(Foto: Liane Merkle)
Dialektvielfalt im Odenwald – Ein Abend im Zeichen der Mundartpflege
(lm) Mudau setzt mit Unterstützung der UNESCO und dem neuen internationalen Tag der „Mudderschbrooch“ ein starkes Zeichen für den Erhalt bedrohter Dialekte. Der Heimat- und Verkehrsverein Mudau lud unter dem Motto „Rettet die Mudderschbrooch auf unserer Hausch-Mausch-Insel“ zu einer besonderen Veranstaltung ein. Mit dabei waren Vorsitzender Klemens Schork, Ehrenvorsitzender Hans Slama – inzwischen als „Dialektpapst“ bekannt – und die Sprachwissenschaftlerin Dr. Isabell Arnstein.
Mundartweg wächst über Grenzen hinweg
Ein besonderer Meilenstein des Abends war die Präsentation neuer Texttafeln für den Mundartweg. Die Ortschaften Hesselbach, Kailbach und Schöllenbach sind nun auch akustisch erlebbar, während weitere Tafeln für Gissigheim, Mudau und Schloßau in Vorbereitung sind. Die feinen sprachlichen Unterschiede zwischen den Orten wurden hörbar und sorgten für Begeisterung.
Dialekt als kulturelle Goldreserve
Dr. Isabell Arnstein erläuterte die Gemeinsamkeiten des Odenwälder Dialekts, der sich über Baden, Bayern und Hessen erstreckt. Besonders auffällig: In vielen Regionen wird das abschließende „s“ zu „sch“. Mit dem Anschluss Hessens an den Mundartweg richtete sich ihr Fokus auf den rheinfränkischen Dialekt, in dem ein „Pfund“ zum „Pund“ und ein „Apfel“ zum „Abbl“ wird. Sie zitierte Goethe: „Jede Provinz liebt ihren Dialekt, denn er ist doch eigentlich das Element, in welchem die Seele ihren Atem schöpft!“
Dialekt sei emotionaler und wärmer als das „kalte“ Hochdeutsch – ein Eindruck, den die zahlreichen Vorträge des Abends bestätigten.

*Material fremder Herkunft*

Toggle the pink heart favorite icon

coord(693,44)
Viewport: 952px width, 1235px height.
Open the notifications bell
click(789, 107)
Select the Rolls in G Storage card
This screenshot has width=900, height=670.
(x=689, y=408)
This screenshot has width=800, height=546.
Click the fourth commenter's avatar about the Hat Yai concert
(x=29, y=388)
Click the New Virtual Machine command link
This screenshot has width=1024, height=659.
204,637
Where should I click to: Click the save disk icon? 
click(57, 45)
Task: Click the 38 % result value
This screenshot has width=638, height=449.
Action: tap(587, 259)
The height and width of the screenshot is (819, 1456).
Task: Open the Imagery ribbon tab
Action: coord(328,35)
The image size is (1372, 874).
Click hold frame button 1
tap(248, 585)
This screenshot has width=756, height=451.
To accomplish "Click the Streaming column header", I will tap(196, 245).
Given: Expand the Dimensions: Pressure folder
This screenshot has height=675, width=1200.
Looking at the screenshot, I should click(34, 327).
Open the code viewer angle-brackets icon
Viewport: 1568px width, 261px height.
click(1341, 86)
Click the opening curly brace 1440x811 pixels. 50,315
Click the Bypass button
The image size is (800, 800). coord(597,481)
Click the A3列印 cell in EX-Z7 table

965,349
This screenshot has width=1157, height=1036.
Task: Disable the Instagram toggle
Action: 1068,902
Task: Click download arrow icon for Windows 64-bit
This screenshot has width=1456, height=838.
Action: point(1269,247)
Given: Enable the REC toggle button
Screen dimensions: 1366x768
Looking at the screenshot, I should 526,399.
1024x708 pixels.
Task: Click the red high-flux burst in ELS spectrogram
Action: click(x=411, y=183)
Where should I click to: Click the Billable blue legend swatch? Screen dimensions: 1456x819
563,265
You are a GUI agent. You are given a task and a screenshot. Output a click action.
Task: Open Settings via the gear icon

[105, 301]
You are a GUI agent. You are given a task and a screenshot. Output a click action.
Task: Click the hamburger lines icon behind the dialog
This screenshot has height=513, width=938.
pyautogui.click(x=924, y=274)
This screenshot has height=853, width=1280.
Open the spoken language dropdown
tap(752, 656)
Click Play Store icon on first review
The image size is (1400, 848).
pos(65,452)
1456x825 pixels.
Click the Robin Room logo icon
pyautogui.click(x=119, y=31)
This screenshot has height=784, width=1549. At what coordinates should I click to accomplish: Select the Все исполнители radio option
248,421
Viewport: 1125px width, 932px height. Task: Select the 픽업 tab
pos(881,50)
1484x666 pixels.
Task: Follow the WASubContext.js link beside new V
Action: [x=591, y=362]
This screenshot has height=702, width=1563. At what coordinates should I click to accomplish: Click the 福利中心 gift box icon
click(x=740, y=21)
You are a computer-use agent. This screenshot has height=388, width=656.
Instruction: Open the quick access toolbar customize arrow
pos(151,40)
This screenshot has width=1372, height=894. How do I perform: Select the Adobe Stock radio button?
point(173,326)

Mundart lebt durch Geschichten und Anekdoten
Rainer Müller bewies, dass auch 50 Jahre außerhalb der Heimat seinen Hesselbacher Dialekt nicht verblassen ließen. Mit einem eigenen Text ersetzte er das fehlende Archivmaterial seiner Region. Hans Slama, der für den erkrankten Roland Grimm einsprang, trug aus „De Babbe als Mamme“ vor: „Ohne Mamme, ihr hebt’s jetzt g’hört, wäre de Babbe no kee Knallerbs‘ wert.“
Auch Herbert Scharmann, Thomas Müller und Bernhard Pfeiffer zeigten mit ihren Beiträgen die Vielfalt der Mundart. Vom historischen Mord am Gerichtstettener Förster Seitz über witzige Dialektunterschiede bis hin zu Schneeballschlachten – die Erzählungen spiegelten die sprachliche Identität der Region wider.
Dialekt als musikalisches Erlebnis
Musikalisch wurde der Abend durch verschiedene Beiträge bereichert. Roland Beigel präsentierte das Lied „Isch danz für de Hermann“, während Gerhard Schäfer mit einem Gedicht dem Dialekt eine poetische Laudatio widmete. Den Abschluss bildete Beigel mit einem Stück aus der Hölzerlips-Bande, das die Geheimsprache der Räuber – das Rotwelsch – zum Leben erweckte.
Auch wenn dieser Dialekt für viele unverständlich blieb, war er dennoch spürbar – ein Beweis dafür, dass Dialekt weit mehr als nur Sprache ist. Er ist Identität, Geschichte und eine kulturelle Goldreserve, die es zu bewahren gilt.